In 1990, the U.S. Forest Service (USFS) studied the Nooksack River for potential inclusion in the National Wild and Scenic Rivers System. The USFS determined that all three forks of the Nooksack, as well as several major tributary streams, were “eligible” for Wild and Scenic designation because of their outstanding fisheries, wildlife, recreation, scenic and historical/cultural values. Washington Department of Ecology has listed the upper forks as a “River(s) of Statewide Significance”. The Northwest Power Planning Council has classified the river as “protected” from hydropower development.

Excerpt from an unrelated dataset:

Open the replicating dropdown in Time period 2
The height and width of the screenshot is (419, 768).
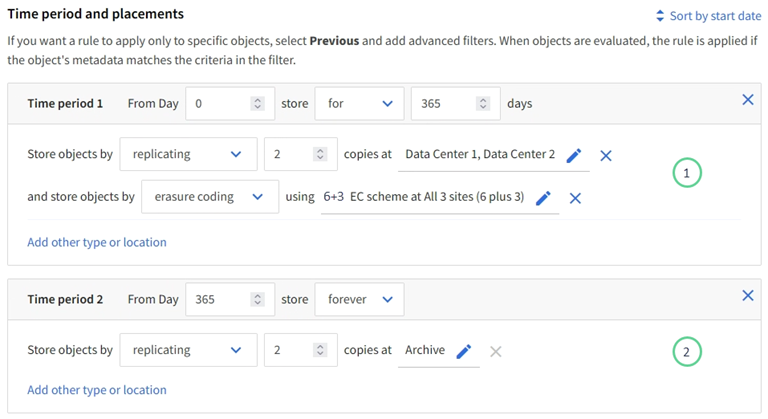[187, 351]
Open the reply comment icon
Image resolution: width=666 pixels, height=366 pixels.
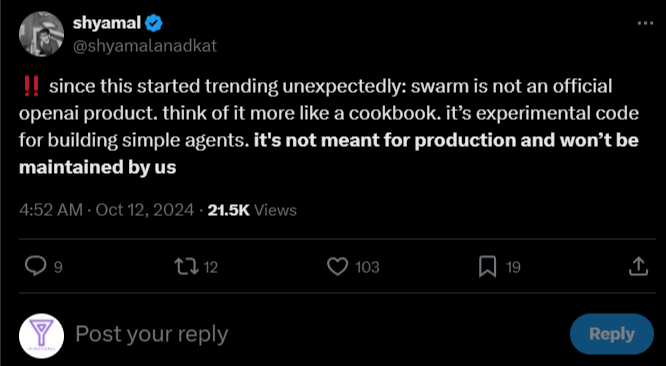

Since the ORVs for the Nooksack River were identified in the 1990 Mt. Baker-Snoqualmie National Forest Plan, three different fish species in the Nooksack River system have been listed as “Threatened” under the Endangered Species Act (ESA). These include: Chinook salmon (Puget Sound Chinook Evolutionary Significant Unit (ESU)), steelhead (Puget Sound steelhead Distinct Population Segment (DPS)) and bull trout (Coastal/Puget Sound bull trout DPS). In addition, small numbers of a unique riverine, or “river-type” (distinct from the common “lake-type” form), sockeye spawn in two forks of the Nooksack River.
Given the Nooksack’s numerous values and administrative protections, a proposal has been developed to permanently protect approximately 100 river miles and 32,000 acres of riverside lands in the upper Nooksack basin, including portions of the three forks and eight tributary streams, under the federal Wild and Scenic Rivers Act of 1968. The Nooksack Wild and Scenic campaign steering committee is a diverse array of interested citizens, business owners and organizations that have teamed up to build widespread public support necessary to pass Wild and Scenic River legislation for the Nooksack.